Таким образом, между Александром и Халкидием не прямая, а опосредованная связь, александровское элиминирование судьбы в пользу промысла обогащено у Халкидия неоплатоническим Единым и, как мы увидим ниже, неоплатонической теорией эманации. В этом отношении интересно, как сам Плотин, обогативший аргументы Халкидия против судьбы, относился к судьбе. Напомним (513 – 515), что, употребляя термин"судьба"(heimarmenë), Плотин соглашается с ним весьма неохотно; он не отказывается от него полностью, но объединяет (III, 4, 3, 1 – 10) судьбу и промысл в одно целое, в понятие"демона"(daimon). Будучи руководящим началом, демон все таки предоставляет человеку определенную свободу выбора, о которой, в противовес стоикам, говорили также и Александр и Халкидий. Но Плотин чрезвычайно гибок во всех вопросах, связанных с судьбой и промыслом, гибок настолько, что, несмотря на частичное признание свободы воли, мы нашли возможным определить общий характер его эстетики как"адрастический"(ИАЭ VI 724 – 730), что, конечно, сближает Плотина уже со стоиками. Адрастия, это сугубо античное мировосприятие, отождествляющее необходимость и свободу и отражающее, непосредственно у Плотина, его удивительное равнодушие к состоянию мира и к развитию мировой истории, связана с безличностным характером античной религии. Промысл в античности тоже практически безличен, несмотря на наличие богов; он является, скорее, онтологическим промыслом, а для христианства промысл – прежде всего личностное деяние божества. И здесь глубокая разница между Халкидием и Александром, который, как мы видели при анализе его трактата, воспринимает свободный от судьбы промысл по–античному онтологически, основывая его на понятиях безличного закона и безличной первопричины.

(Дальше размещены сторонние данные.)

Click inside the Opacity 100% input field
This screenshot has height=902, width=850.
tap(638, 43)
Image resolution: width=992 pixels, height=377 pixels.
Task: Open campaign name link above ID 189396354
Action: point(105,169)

ж) Второй элемент сходства между Александром и Халкидием заключается в их обоюдном признании определенной свободы выбора у человека, большей, чем у животных. Но и здесь между ними ясно ощущается глубочайшее различие, также связанное с неоплатонизмом. Если для Халкидия человеческая свобода есть ограничение абсолютной свободы промысла за счет ее материального осуществления и воплощения в человеке, то для Александра, наоборот, в центре внимания именно человеческая свобода, то есть принципиальная возможность существования такой свободы. Он даже не ставит вопроса об абсолютной свободе промысла, так как следование божества определенным онтологическим законам есть для Александра необходимый ему аргумент против стоической судьбы в пользу рационального промысла.
Отметим также и то, что как у Александра, так и у Халкидия свобода иерархична: у Халкидия иерархия распространяется от бесконечности свободы в космосе и у бога до нуля свободы у конкретной материальной вещи, человек в этой иерархии занимает срединное место. У Александра же иерархия свободы дана только для человека и животного. Таким образом, общее у Александра и Халкидия – это относительность человеческой свободы и сама идея иерархии, а разница заключается в конкретной разработке иерархической идеи.
Как видим, и здесь Халкидий пользуется неоплатонизмом, в частности, его теорией эманации, логически стройно поставив вопрос о степенях свободы относительно всех уровней истечения из Единого. Александр же, озабоченный прежде всего высвобождением человека от казавшейся ему мрачной и угнетающей стоической судьбы и не приемлющий платоновской Адрастии, ограничивается постановкой вопроса о свободе только для человека. Практически отсутствие свободы у животных и вещей для Александра не есть диалектика свободы, а, скорее, только риторическая уступка стоической судьбе. Идею иерархии свободы в зависимости от стадии материального воплощения божественного промысла, значительно более впечатляющую, чем риторический намек на иерархию у Александра, Халкидий мог найти непосредственно у Плотина, который говорил, что именно тело лишает душу полной свободы, ограничивая ее более мелкими и частичными побуждениями (III 1, 8, 1 – 13). Однако, в чьем бы трактате Халкидий ни нашел идею иерархии свободы, стройное и логически завершенное изложение этой иерархии есть его собственная и вполне оригинальная теория.
Нельзя не сказать в заключение нашего сравнения Александра с Халкидием также и о принципиальной разнице между ними – о разнице в эмоциональном настрое каждого из них. Александр, по существу, спокоен, он занят в основном рисунком своих доказательств и проявляет такую онтологическую холодность, будто он и не о судьбе вовсе рассуждает, а пишет математический трактат. Если все таки можно у Александра уловить еле слышимую эмоциональную нотку, то это только деятельностное нетерпение желающего вмешаться в мир человека, раздраженного сковывающей действия стоической судьбой. Недаром трактат посвящен императорам Септимию Северу и Каракалле, и недаром он завершается советом оптимистически смотреть на различные политические начинания. Субъективно же Александр спокоен и даже равнодушен; ему свойственно то же адрастическое равновесие, что и Плотину.